山から若者がいなくなって久しい。でも、フリークライミングには若者は集まっている。それは当然だと思う。端的に言って、ただ登山道を歩くだけでは若者を魅了する思想的な新しさがないからだろう。若者は、直感的にフリークライミングの「フリー」という思想に惹かれているのだろう。
この本を読むと、フリークライミングの「フリー」という思想を沢登りに応用するという発想が、どれだけ奥深いものを見せてくれるかを感じられ、無性に沢に行きたくなる。それも単独で、長い沢に、なるべく装備を減らして行きたくなる。そして、真っ暗な森の中で、ひざを丸めて眠りたくなる。
『サバイバル登山家』という本の中から引用したい箇所は無数にあって、どこを引用するか困るぐらいだ。でも最後に一カ所だけ、ああいいなと思った、焚き火の描写を引用する。
薪が炭に変わっていくと焚き火の炎がふらつきだす。火が弱くなり、風が吹いてまた、勢いを取り戻す。そのたびに周りの世界が明滅し、ふっと炎が消えると世界も暗闇に消える。足元で赤いホダ火が小さな虫のかたまりのようにうごめいている。新たな薪をくべて風を送る。煙が上がり、すぐに炎に変わる。炎が出ると、そこを中心にしたオレンジ色の丸い世界がふたたび浮かび上がる。岩魚や石、周りの樹々の炎に向いている側だけがオレンジ色に照らされ、裏側は吸い込まれそうなほど黒い。
登山用のガスコンロを持っていき鑑賞用におこす焚き火と、燃料を持っていかないで、必要だからおこす焚き火は、一見同じものかもしれないが、やはり後者の方が美しいだろう。それはスーパーで買ったなめこと、自分でみつけたなめこの味が、舌の上で起こる化学反応は同じでも、その質感がまるで違うということと同じだ。

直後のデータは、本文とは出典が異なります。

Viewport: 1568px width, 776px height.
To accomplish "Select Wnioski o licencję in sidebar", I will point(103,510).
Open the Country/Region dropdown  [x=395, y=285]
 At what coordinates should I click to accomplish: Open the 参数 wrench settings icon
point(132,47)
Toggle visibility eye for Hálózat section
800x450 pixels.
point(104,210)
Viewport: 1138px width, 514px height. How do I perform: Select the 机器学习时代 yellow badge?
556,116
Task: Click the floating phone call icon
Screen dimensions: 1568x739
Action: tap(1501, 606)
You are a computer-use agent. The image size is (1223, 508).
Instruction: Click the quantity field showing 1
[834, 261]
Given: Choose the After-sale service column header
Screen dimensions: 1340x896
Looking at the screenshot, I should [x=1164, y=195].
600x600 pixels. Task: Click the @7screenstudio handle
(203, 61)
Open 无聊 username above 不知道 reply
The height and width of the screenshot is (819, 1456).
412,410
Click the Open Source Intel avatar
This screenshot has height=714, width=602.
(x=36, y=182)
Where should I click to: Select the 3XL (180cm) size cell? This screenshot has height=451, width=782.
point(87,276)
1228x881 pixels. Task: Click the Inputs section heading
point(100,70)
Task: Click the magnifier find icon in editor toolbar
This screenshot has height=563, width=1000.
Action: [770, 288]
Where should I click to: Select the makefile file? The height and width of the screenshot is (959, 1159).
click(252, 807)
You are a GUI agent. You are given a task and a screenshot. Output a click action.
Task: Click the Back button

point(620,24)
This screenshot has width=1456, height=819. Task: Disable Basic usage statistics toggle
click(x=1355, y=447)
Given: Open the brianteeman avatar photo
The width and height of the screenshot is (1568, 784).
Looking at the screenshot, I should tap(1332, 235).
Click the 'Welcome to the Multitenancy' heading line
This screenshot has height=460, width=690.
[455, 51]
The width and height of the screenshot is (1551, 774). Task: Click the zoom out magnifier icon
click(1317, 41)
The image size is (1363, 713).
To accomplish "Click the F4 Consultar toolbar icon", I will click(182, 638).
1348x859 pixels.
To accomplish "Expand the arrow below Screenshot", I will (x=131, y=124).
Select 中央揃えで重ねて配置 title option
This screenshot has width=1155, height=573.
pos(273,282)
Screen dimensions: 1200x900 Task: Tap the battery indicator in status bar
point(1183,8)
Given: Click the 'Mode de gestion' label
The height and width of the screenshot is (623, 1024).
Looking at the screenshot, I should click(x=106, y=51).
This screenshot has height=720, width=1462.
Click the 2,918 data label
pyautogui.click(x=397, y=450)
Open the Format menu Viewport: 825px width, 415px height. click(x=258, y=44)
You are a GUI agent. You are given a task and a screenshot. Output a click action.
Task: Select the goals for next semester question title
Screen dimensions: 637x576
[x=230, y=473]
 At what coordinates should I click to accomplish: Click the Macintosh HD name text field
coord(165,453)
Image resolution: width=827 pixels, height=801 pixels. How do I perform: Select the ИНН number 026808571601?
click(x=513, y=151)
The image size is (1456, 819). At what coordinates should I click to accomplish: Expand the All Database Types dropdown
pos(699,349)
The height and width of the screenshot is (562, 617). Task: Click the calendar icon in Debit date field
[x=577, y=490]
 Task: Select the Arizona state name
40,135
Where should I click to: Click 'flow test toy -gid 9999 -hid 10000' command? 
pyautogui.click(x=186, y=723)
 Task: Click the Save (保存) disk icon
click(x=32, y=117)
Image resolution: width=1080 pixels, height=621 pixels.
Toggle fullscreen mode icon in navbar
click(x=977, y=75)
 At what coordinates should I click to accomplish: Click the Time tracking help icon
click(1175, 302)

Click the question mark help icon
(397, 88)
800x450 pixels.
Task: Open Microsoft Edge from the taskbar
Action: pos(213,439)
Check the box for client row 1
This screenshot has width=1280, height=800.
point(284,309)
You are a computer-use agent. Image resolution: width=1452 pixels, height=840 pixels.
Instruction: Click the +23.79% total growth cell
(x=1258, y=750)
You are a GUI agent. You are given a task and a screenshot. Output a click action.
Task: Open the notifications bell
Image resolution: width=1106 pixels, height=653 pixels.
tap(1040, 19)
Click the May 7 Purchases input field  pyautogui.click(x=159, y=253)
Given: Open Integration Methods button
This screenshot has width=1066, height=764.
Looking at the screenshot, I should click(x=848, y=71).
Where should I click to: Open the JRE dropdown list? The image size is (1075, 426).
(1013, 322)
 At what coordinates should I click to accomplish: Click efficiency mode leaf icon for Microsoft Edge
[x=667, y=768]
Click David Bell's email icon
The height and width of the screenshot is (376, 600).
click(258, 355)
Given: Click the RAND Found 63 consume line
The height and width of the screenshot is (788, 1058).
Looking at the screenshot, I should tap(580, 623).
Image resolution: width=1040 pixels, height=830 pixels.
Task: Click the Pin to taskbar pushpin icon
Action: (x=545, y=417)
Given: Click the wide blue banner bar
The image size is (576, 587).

この焚き火の描写を読んでいると、「サバイバル登山」とは、世界をより美しくするための方法なのかもしれないと思えてきた。そう考えると、なんて素敵なことなのだろう。
そして、僕もこんな美しいものをもっと見たいと思った。おなじ世界を、どうせ同じならばより美しいものだと思いたい。
僕は単独で山に行くと、頭の中でずっと女の子に手紙を書き続ける癖がある。歩きながら、あるいは焚き火を眺めながら、心の中に湧き出てくる言葉を、手紙に延々と書き続け、やたら長い手紙にしている。そうやって頭の中に書かれた手紙は、まず実際には出さないけれど、書き途中の手紙がたくさん引き出しの中にしまわれて、ちょっと切ないような楽しさがある。でも、たまには実際に手紙をだしてもいいかもしれない。受け取る側が重たく感じない程度に(つまりは大幅に)減量して。
単独で山に入るということは、社会的属性をすべてはぎ取り「個」になるということである。
そのように「個」になったときに、別の「個」に、あるいは「群れ」に、強くコミュニケーションを取りたくなるというのは、人間の切ない性(さが)なのだろう。
単独行が好きな人間は、寂しがりやで人恋しいから、一人で山の奥へ向かうのだ。そして遠く離れた場所に行ってからやっと、たどたどしく心の中でメッセージを送る。でもそういう場所で湧きあがる言葉こそ、本当に深く届くもの、しっかり腹にたまるものになるのではないだろうか。
だから、よりシンプルなスタイルで、びくびくしながら、自然の奥深くへこれからも分け入って行きたいと思った。
一ノ瀬川本流の遡行の様子。撮影はすべてごうくん。
動画はごうくんのHPへ。赤いヘルメットで「だめだ…」と情けないことを言っているのが僕。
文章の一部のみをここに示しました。